Logo
>

Kontribusi Syariah ke PDB Masih Minim: tak Sampai 10 Persen

Kontribusinya terhadap Produk Domestik Bruto (PDB) masih di bawah 10 persen.

Ditulis oleh Ayyubi Kholid
Kontribusi Syariah ke PDB Masih Minim: tak Sampai 10 Persen
Kontribusi ekonomi syariah di Indonesia masih terbilang minim terhadap terhadap pembangunan nasional. Foto: dok KabarBursa.com

KABARBURSA.COM –  Kontribusi ekonomi syariah di Indonesia masih terbilang minim terhadap  terhadap pembangunan nasional. Padahal lebih daripada 86 persen penduduk Indonesia adalah muslim

Kepala Center of Sharia Economic Development (CSED) INDEF, Nur Hidayah, menyebut bahwa kontribusinya terhadap Produk Domestik Bruto (PDB) masih di bawah 10 persen.

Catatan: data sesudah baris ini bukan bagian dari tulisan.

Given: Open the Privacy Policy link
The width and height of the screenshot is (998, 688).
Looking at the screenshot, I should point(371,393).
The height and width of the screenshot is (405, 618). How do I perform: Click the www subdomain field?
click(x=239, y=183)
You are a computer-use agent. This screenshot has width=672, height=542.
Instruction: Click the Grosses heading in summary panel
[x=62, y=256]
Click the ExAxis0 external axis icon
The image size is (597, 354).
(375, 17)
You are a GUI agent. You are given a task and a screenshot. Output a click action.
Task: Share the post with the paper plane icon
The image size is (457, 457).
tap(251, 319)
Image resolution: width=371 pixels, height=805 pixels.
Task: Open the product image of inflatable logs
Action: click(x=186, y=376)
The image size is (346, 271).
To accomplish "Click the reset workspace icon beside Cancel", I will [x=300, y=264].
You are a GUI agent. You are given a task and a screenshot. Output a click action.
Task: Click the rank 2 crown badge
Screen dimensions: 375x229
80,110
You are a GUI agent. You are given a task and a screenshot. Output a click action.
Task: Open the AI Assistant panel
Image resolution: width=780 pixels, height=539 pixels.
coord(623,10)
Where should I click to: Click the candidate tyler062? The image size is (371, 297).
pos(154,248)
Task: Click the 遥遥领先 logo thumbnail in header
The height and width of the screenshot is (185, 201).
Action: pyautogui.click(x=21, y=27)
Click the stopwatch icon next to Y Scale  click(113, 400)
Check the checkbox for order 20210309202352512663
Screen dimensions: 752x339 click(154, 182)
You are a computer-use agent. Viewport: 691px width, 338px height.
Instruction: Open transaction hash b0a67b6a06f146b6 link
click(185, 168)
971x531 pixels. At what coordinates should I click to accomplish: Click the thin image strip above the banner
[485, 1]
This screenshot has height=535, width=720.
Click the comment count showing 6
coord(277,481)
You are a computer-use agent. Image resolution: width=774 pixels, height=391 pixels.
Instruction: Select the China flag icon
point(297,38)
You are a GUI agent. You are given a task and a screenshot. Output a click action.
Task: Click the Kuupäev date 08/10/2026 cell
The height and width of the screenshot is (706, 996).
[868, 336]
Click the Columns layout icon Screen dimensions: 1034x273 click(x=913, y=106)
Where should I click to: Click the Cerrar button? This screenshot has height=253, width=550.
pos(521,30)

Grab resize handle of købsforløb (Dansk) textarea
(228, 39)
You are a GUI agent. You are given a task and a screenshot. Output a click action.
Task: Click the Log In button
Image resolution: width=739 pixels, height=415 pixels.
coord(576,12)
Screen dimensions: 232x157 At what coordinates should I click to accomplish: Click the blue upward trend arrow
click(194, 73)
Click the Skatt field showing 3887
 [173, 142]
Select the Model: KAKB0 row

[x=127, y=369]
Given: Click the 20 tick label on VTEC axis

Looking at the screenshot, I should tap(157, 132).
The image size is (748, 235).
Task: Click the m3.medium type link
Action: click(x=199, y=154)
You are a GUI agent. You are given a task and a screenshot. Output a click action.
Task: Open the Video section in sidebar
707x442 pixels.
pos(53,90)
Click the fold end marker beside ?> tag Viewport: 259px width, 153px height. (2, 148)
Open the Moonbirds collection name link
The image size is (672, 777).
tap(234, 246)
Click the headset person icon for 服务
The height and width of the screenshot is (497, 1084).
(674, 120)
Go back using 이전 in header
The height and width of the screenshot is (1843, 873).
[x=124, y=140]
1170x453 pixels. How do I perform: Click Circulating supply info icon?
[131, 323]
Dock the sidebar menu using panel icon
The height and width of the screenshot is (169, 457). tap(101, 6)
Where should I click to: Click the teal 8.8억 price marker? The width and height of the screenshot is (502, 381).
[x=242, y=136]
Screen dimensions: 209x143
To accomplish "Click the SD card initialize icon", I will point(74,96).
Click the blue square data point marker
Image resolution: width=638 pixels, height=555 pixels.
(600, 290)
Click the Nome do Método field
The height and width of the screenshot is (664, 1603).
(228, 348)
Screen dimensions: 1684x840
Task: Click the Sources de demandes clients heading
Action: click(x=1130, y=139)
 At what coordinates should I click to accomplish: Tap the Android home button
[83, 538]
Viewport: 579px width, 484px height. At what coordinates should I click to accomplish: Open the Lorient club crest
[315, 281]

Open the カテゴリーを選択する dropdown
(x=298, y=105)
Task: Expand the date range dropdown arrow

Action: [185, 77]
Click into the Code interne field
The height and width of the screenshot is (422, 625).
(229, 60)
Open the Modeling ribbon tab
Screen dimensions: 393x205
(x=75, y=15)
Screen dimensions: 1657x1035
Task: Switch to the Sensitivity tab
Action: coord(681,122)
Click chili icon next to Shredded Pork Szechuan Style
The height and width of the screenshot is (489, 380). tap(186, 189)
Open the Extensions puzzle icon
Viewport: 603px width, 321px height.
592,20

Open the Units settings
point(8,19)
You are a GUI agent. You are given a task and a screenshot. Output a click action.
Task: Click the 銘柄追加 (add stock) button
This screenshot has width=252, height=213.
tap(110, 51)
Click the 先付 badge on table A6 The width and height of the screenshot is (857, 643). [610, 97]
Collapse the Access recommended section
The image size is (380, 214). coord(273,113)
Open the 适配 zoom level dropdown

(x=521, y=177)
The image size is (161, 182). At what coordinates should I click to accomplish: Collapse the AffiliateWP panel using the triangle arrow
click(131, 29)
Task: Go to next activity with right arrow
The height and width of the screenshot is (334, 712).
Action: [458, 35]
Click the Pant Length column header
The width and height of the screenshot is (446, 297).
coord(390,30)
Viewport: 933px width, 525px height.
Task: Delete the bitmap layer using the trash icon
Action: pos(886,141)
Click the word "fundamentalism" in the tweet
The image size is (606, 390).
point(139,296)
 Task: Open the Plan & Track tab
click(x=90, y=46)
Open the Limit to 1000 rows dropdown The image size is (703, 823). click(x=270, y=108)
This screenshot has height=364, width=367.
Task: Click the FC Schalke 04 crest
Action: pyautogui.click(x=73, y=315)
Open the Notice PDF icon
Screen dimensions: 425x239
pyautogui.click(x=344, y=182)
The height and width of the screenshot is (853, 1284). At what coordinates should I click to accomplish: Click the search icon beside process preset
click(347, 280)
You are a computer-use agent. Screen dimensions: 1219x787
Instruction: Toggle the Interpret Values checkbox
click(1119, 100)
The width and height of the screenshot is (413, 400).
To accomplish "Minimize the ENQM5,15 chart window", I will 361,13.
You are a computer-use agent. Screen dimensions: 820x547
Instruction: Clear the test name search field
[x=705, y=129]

“Hal ini tentu saja menunjukkan adanya disparitas antara kontensi dan aktualisasi,” ujar Nur dalam konferensi pers Arah Baru Ekonomi dan Keuangan Syariah Indonesia Menjelang Muktamar IAEI 2025, Rabu 14 Maret 2025.

Ia menilai, hal itu dikarenakan selama ini ekonomi syariah sering tidak diposisikan sebagai bagian utama dari strategi pembangunan negara. Tapi hanya sebagai pelengkap dalam kebijakan nasional,

“Ekonomi syariah jangan ditempatkan sebagai kompartemen yang terpisah dengan jargon-jargon keagamaan semata,” tegasnya.

Data OJK tahun 2024 menunjukkan bahwa pangsa pasar perbankan syariah masih stagnan di kisaran 6,7 persen. Menurut Nur, capaian ini menunjukkan perlunya upaya sistemik agar industri keuangan syariah mampu berkompetisi dan berkembang lebih luas, khususnya dalam pembiayaan sektor produktif.

Ia juga menyoroti lemahnya kontribusi sektor keuangan syariah terhadap UMKM, yang dinilai belum mampu menjangkau sektor-sektor strategis seperti pertanian, maritim, dan industri manufaktur halal. 

Ia menilai pendekatan ekonomi syariah masih belum menyatu dalam satu kerangka integratif yang menghubungkan aspek fiskal, moneter, sosial, dan spasial.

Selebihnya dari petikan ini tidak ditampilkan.